— ABOUT THIS TASK —
Every line containing "Parlamentarios" should be identified and copied from the data below.

(Collected data entries)
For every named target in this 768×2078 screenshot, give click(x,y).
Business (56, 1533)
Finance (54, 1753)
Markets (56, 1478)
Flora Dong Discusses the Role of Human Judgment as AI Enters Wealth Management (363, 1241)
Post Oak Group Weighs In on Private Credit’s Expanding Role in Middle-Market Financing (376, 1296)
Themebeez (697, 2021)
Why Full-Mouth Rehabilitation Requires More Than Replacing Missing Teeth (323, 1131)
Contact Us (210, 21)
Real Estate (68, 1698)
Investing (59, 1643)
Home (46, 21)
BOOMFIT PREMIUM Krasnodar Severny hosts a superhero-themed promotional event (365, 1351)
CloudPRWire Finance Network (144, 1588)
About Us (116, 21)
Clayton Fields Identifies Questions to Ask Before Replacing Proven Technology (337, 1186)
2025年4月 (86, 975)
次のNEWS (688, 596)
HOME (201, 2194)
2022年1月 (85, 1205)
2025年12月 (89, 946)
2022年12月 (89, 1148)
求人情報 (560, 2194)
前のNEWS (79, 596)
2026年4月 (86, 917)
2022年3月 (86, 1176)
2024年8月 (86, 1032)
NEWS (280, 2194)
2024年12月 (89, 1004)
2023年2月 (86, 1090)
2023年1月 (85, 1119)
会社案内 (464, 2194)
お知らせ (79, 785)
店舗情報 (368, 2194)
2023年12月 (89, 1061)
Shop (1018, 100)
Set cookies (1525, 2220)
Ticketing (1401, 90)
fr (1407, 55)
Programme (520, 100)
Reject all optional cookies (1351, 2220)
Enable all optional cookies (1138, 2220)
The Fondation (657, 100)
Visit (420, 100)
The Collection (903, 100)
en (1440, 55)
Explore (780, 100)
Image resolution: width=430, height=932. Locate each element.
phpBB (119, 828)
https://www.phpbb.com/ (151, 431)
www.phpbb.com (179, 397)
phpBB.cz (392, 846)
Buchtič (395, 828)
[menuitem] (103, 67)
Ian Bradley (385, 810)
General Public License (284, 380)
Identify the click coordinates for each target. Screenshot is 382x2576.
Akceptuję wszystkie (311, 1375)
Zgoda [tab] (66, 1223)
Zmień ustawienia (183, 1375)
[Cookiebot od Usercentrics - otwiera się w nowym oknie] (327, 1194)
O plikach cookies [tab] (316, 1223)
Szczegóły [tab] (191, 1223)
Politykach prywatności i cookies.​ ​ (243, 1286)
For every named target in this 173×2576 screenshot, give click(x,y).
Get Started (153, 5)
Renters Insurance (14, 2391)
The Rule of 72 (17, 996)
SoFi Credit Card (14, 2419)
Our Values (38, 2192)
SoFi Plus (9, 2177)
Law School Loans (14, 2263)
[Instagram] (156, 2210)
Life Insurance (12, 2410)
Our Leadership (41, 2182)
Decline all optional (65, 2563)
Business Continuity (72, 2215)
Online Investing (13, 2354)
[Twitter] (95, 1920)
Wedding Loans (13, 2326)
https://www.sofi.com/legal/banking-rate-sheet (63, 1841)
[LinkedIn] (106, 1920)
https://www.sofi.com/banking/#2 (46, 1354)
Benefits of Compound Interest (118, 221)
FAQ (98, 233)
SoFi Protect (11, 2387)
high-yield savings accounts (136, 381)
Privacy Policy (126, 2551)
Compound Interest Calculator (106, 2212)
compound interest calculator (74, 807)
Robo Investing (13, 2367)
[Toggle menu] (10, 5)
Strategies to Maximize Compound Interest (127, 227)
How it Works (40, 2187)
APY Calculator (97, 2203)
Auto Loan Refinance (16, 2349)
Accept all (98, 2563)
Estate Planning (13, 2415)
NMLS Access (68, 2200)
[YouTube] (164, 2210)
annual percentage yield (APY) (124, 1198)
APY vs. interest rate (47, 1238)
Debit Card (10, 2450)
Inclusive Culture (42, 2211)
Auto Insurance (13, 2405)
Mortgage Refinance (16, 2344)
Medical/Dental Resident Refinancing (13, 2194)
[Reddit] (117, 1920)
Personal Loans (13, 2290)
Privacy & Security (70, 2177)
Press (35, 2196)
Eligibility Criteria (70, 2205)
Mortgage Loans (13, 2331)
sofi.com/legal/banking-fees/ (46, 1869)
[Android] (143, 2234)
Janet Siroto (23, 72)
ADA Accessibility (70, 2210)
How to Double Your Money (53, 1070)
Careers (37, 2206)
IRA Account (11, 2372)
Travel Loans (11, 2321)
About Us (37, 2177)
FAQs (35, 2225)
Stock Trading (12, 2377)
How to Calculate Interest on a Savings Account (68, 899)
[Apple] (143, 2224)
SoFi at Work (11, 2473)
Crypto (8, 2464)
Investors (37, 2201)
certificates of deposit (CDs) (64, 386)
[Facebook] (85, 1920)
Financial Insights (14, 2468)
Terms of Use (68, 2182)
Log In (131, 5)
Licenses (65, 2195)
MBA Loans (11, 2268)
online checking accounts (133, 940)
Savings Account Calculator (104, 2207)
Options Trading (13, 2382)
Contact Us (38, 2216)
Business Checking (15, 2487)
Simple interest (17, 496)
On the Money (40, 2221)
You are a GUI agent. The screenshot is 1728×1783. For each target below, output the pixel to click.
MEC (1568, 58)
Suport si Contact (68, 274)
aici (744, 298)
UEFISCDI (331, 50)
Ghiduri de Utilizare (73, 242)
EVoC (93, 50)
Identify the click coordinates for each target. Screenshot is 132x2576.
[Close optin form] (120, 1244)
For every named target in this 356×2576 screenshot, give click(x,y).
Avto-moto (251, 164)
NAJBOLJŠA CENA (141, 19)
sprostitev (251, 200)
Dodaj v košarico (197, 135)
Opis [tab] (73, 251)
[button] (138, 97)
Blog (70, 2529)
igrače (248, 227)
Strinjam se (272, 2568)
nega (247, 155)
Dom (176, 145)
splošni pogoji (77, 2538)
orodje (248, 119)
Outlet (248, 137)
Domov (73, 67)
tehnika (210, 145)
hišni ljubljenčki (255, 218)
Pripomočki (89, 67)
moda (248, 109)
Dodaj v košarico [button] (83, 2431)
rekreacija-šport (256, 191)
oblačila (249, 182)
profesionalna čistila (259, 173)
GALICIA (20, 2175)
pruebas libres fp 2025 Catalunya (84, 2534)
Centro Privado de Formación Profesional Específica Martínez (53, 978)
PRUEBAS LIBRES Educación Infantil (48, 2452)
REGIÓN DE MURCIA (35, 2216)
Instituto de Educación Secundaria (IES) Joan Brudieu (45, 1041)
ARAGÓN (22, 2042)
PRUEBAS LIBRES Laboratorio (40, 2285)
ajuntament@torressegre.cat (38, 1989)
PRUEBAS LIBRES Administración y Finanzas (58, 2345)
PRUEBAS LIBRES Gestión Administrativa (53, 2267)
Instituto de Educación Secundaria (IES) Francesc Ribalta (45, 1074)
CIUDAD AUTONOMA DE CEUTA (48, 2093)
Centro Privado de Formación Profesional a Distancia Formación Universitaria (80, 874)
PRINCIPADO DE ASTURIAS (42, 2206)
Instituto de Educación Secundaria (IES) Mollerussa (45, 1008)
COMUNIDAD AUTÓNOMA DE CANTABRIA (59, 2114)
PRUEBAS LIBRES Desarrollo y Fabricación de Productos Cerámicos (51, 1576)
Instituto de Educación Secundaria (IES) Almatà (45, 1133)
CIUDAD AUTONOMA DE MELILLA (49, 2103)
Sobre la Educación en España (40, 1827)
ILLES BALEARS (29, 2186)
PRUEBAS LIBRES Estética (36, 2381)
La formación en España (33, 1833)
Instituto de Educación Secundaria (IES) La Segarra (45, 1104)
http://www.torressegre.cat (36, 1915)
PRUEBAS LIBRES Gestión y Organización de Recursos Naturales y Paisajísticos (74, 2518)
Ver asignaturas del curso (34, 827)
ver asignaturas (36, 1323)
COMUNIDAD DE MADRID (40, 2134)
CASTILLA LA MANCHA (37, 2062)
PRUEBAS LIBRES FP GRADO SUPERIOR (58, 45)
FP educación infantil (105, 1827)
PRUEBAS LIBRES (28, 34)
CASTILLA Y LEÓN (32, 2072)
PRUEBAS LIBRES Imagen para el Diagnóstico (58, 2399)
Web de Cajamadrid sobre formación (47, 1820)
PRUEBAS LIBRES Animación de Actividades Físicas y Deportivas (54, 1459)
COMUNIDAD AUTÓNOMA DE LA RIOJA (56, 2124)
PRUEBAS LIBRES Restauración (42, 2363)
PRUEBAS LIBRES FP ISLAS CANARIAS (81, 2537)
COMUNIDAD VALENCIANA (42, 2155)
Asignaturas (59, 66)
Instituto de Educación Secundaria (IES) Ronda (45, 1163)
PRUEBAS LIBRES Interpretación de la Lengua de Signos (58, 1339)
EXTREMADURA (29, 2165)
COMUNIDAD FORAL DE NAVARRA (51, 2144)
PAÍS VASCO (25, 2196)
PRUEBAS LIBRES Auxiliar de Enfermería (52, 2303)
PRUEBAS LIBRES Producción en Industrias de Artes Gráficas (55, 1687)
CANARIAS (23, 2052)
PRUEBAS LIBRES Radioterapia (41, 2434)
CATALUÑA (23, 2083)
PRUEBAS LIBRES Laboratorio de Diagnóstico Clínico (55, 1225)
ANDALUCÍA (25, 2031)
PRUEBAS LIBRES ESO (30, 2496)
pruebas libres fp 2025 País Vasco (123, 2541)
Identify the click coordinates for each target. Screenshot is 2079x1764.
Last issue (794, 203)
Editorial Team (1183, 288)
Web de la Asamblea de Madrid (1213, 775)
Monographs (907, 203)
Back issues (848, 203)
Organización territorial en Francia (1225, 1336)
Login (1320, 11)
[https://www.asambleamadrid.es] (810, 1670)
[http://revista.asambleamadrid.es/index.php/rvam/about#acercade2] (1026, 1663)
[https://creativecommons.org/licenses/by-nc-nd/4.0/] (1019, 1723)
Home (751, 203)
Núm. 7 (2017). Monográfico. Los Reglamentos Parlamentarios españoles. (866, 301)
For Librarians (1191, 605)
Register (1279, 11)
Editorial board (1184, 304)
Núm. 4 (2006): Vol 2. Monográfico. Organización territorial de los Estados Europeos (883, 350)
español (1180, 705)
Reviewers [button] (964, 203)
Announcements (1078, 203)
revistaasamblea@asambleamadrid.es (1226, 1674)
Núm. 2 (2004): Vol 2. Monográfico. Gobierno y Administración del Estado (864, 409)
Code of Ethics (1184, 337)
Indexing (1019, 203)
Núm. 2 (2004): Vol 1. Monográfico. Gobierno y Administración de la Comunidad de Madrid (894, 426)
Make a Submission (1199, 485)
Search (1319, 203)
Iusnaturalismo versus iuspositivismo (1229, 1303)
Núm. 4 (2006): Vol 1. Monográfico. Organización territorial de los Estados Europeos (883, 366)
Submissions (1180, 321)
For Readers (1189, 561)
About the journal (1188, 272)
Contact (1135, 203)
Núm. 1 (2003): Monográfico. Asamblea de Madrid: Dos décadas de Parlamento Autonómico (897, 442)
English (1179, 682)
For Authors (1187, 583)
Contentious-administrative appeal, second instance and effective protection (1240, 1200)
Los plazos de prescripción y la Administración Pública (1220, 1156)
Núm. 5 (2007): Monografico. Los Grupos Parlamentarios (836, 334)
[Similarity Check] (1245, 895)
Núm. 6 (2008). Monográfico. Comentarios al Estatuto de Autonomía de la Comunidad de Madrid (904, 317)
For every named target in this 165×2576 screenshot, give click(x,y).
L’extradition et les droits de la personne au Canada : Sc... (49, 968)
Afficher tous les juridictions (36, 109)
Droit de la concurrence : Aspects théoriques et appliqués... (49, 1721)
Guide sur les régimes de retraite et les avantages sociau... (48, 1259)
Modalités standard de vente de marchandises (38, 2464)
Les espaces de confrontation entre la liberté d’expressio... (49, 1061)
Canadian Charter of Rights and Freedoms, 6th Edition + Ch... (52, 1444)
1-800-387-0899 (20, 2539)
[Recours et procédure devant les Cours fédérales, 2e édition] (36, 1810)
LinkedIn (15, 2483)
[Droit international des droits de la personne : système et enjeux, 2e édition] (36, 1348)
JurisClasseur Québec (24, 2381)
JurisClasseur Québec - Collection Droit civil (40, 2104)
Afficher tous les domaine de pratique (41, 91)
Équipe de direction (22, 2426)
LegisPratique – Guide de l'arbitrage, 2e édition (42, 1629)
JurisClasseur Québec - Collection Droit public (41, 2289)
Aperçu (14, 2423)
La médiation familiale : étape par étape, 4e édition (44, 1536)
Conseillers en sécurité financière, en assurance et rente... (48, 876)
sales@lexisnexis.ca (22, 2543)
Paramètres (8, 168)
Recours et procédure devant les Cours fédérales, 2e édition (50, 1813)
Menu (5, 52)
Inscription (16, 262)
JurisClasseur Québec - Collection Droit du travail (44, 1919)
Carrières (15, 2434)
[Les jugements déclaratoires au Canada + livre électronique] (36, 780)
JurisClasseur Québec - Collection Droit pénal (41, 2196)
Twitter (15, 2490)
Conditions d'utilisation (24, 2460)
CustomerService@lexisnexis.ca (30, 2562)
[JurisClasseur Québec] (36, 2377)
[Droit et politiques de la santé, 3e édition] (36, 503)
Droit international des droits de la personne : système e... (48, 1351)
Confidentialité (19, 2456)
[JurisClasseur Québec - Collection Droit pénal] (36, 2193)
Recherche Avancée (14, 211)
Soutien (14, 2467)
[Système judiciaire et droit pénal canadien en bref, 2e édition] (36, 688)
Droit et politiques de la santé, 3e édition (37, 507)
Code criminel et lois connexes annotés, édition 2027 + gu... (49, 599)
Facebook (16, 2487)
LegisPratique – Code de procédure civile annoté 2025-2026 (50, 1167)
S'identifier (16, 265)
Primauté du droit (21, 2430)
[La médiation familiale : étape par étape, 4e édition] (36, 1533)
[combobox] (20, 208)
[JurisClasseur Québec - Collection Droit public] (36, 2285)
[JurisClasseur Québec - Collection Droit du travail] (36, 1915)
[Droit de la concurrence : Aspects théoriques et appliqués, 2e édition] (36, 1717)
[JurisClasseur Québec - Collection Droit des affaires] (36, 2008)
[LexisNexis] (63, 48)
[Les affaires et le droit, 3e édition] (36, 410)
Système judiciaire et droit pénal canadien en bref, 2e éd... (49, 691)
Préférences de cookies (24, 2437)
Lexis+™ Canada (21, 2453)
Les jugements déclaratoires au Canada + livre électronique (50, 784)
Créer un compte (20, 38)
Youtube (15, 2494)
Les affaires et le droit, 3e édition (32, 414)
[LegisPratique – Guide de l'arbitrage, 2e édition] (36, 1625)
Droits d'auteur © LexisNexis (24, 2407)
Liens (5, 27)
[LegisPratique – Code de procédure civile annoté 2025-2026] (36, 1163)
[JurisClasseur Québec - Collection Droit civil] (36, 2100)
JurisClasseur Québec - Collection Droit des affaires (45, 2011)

— TASK SOLUTION —
Núm. 7 (2017). Monográfico. Los Reglamentos Parlamentarios españoles. (866, 301)
Núm. 5 (2007): Monografico. Los Grupos Parlamentarios (836, 334)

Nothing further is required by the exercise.